Daarmee bestaat het BZI- bestuur uit de volgende personen:
André Kalden, voorzitter
Portefeuille Defensie
Diana Vernooij, secretaris
Babeth VanLoo, bestuurslid
Portefeuille Vrije Universiteit
Jos Nusse, bestuurslid
Portefeuille Justitie en Veiligheid
Daan Meerburg, bestuurslid
Portefeuille Boeddhistisch Vormingsonderwijs (BVO)
De BZI speelt een centrale rol bij het verlenen van ‘zending’ (een term door de overheid gebruikt voor erkende genootschappen) aan Geestelijk Verzorgers en Vormingsleerkrachten die leven, werken en handelen vanuit een Boeddhistische traditie. Boeddhistisch Geestelijk Verzorgers zijn op moment werkzaam bij de ministeries van Defensie en Justitie en Veiligheid en Boeddhistische Vormingsleerkrachten zijn werkzaam in het basisonderwijs.
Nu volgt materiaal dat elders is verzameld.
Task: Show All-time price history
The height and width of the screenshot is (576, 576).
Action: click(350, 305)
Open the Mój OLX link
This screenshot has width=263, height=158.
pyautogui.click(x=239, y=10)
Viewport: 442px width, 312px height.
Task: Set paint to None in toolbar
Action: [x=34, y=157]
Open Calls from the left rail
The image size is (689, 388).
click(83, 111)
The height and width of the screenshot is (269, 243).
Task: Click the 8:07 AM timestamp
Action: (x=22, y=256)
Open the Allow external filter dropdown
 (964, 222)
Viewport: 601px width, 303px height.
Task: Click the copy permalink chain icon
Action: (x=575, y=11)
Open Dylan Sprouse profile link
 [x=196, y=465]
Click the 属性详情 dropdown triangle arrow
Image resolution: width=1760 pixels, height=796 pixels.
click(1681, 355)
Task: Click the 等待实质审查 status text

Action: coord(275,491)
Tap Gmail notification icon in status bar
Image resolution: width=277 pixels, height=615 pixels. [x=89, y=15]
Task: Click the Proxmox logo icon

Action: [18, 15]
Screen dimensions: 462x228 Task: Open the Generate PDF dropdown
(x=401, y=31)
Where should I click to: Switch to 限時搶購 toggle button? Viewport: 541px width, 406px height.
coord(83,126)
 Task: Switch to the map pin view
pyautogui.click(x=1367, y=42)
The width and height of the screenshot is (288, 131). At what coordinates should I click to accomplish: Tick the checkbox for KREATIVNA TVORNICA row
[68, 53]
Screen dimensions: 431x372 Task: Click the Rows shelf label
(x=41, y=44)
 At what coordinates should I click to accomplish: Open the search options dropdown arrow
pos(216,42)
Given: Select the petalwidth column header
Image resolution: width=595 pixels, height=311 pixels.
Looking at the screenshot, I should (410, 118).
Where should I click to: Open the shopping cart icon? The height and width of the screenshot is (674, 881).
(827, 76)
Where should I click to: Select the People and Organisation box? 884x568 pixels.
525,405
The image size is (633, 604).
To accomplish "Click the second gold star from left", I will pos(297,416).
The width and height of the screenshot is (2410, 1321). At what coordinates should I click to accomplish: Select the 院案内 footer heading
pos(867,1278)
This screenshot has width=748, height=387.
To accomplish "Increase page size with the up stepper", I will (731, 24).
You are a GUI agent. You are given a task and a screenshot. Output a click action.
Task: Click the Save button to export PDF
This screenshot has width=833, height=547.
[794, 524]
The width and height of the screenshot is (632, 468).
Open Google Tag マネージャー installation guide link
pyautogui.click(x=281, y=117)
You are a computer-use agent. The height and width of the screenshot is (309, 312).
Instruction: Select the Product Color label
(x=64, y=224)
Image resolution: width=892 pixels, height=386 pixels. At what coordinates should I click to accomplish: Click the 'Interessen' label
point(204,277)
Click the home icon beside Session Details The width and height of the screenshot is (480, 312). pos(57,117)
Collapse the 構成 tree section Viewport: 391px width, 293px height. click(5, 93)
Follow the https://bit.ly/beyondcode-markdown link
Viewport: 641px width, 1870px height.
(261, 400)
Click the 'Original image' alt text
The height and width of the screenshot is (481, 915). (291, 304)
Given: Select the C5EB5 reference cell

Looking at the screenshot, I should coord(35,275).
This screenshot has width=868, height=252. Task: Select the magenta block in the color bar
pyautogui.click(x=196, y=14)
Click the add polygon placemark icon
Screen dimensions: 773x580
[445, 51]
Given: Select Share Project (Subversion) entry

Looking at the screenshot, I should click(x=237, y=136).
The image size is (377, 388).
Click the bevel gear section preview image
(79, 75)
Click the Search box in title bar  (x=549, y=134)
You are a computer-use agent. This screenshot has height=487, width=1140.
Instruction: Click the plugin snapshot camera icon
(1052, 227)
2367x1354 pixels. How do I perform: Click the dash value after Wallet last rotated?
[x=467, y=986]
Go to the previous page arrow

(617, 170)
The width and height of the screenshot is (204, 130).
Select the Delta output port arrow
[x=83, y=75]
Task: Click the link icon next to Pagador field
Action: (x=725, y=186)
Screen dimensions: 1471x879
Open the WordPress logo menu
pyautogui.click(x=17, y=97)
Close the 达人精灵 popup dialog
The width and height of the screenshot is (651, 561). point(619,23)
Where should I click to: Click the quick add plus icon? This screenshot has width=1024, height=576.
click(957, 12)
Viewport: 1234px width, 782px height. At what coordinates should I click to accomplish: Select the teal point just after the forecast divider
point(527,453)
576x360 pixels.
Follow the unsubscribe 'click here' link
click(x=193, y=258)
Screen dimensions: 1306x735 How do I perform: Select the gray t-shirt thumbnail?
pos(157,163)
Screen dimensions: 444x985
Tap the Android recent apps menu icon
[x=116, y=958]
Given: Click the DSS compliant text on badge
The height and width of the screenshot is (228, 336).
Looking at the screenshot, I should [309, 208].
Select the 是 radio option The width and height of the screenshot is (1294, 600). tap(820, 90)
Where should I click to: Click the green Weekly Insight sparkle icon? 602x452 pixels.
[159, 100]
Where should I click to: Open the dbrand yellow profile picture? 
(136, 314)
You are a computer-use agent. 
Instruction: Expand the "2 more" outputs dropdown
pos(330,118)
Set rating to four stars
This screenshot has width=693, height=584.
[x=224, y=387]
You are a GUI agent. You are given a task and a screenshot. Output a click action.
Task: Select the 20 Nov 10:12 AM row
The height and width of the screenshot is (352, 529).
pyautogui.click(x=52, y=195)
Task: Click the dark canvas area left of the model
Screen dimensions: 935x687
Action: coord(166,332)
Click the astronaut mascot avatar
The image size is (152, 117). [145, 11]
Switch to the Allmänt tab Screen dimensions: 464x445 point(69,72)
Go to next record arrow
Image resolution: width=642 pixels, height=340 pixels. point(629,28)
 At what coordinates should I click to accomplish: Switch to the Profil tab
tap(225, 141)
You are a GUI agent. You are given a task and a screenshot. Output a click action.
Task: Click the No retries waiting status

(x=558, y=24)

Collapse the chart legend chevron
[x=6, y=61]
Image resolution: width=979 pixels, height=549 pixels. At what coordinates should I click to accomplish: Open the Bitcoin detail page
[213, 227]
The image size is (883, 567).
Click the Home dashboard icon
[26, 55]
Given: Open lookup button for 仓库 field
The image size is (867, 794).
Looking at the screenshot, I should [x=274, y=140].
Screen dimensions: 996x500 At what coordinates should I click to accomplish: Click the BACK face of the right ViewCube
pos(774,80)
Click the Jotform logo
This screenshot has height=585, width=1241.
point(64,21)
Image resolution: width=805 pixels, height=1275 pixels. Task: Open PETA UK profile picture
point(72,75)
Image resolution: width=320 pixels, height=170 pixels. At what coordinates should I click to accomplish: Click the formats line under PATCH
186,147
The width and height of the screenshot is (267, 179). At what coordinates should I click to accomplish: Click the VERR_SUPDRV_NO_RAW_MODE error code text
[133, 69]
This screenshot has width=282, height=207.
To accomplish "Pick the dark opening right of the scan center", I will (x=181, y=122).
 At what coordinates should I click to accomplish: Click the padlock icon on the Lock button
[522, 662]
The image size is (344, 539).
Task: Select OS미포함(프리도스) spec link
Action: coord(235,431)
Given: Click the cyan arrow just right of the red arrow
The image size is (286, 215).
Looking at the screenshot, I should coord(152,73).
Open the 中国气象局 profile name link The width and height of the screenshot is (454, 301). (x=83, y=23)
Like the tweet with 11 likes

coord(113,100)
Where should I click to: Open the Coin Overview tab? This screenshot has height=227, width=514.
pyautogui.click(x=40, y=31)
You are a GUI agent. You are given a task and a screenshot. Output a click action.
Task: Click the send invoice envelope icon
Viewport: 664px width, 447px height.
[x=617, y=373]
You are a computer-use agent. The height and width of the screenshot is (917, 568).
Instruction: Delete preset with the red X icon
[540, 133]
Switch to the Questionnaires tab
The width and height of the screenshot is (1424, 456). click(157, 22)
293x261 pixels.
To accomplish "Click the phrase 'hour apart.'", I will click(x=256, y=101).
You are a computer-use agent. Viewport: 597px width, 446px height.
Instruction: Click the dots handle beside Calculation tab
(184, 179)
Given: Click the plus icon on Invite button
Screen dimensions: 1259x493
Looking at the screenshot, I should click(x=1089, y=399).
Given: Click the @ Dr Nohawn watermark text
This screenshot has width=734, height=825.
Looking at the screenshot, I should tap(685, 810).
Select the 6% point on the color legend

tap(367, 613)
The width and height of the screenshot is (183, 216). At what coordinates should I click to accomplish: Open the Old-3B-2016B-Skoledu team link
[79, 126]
Al ruim 15 jaar zijn er Boeddhistische Geestelijk Verzorgers actief binnen de overheid. Eerst alleen binnen gevangenissen, de laatste 5 jaar ook bij Defensie en vormingsleerkrachten in het onderwijs. Ook andere werkvelden binnen de overheid, zoals de Zorg, kennen Geestelijk Verzorgers en de BZI wil ook daar actief zijn.
Info over de BZI: https://boeddhisme.nl/groepering/boeddhistische-zendende-instantie/ en over wat de BZI doet: https://bodhitv.nl/wat-doet-de-boeddhistische-zendende-instantie/
Email: bzi@boeddhisme.nl
André Kalden is in Boeddhistisch Nederland geen onbekende. Hij vervulde eerder onder meer functies als voorzitter van de Boeddhistische Unie Nederland (BUN) en voorzitter van stichting Vrienden van het Boeddhisme (VvB). Van die laatste rol nam hij met oog op andere verantwoordelijkheden begin dit jaar afscheid. In het licht daarvan heeft Kalden toegezegd het BZI voorzitterschap tot 1 januari 2027 te vervullen om vervolgens te bepalen of andere verantwoordelijkheden, waaronder de mantelzorg voor zijn moeder, verlenging toestaan.